In October, Highley said existing battery technology is insufficient to meet Tri-State’s needs as it closes its coal plants between 2025 and 2030. He cited the example of weather – as had occurred several days before – that caused wind turbines to ice up, stopping production. Lithium-ion batteries store energy for four hours, but Tri-State and other utilities need storage for at least several days.

“We are looking at what is happening with hydrogen. We have 3 to 4 years before we have to make that decision and start committing money,” Highley said at a Switch Colorado forum.

Highley has also emphasized need for a regional transmission organization with day-ahead scheduling, to help pool renewable resources across a broad area, much larger than Colorado. He has pushed for expansion of the Arkansas-based Southwest Power Pool’s RTO integration into the Rocky Mountain states.

“To achieve the high levels of renewable integration in our electric resource plan filing, it will be necessary for Tri-State to participate in an RTO in the West,” he said in the press release.

If only a few steps behind Xcel Energy in its shift from coal, Tri-State stubbornly resisted change for many years. Highley arrived at Tri-State in 2019, charged with the task of turning the big ship. There’s still much skepticism among some members about the pace of change. This skepticism was reflected in quotes from a release from the Western Clean Energy Campaign.

“It’s encouraging to see Tri-State responding to some of the priorities of its members,” said Pinewood Springs resident Rebecca Henderson, who gets her power from Tri-State member co-op Poudre Valley Rural Electric Association.

“We’ve been waiting a long time for Tri-State to move more aggressively into clean energy. But it’s still troubling to see that it refuses to let go of coal and gas, which will force us to pay far more for our electricity than customers of other utilities that are transitioning to wind, solar and storage more quickly.”

Tom Darin, the western regional representative for the American Wind Energy Association, had a different take during a recent webinar.

“This is not the Tri-State of 5 years ago or 10 years ago,” he said in introducing Zach Pierce, the energy and climate advisor to Colorado Gov. Jared Polis. He attributed the shift to the Polis administration.

This is the first time Tri-State, Colorado’s second largest utility, has submitted electric generating plans to state regulators.

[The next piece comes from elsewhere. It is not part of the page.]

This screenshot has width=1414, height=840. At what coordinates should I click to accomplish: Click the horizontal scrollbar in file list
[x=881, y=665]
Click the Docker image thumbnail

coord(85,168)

The submission was mandated by a 2019 law. Xcel Energy, the state’s largest utility, will similarly file a resource plan in March.

Erin Overturf, deputy director of the Clean Energy Program for Western Resource Advocates, points out that these resource plans will be the first to be filed in Colorado within the carbon-constrained framework adopted by Colorado in 2019.

Those carbon constraints include evaluating projects through the lens of the social cost of carbon. It was $46 per ton of carbon dioxide emissions in 2019 but which has been adjusted upward to reflect inflation. It is estimated to reach almost $68 per short ton by 2030 and $99 by 2040.

Erin Overturf

This new framework combined with the approach of using requests-for-proposal from energy companies for most new resource acquisitions could very well result in some very innovative projects and approaches in Colorado.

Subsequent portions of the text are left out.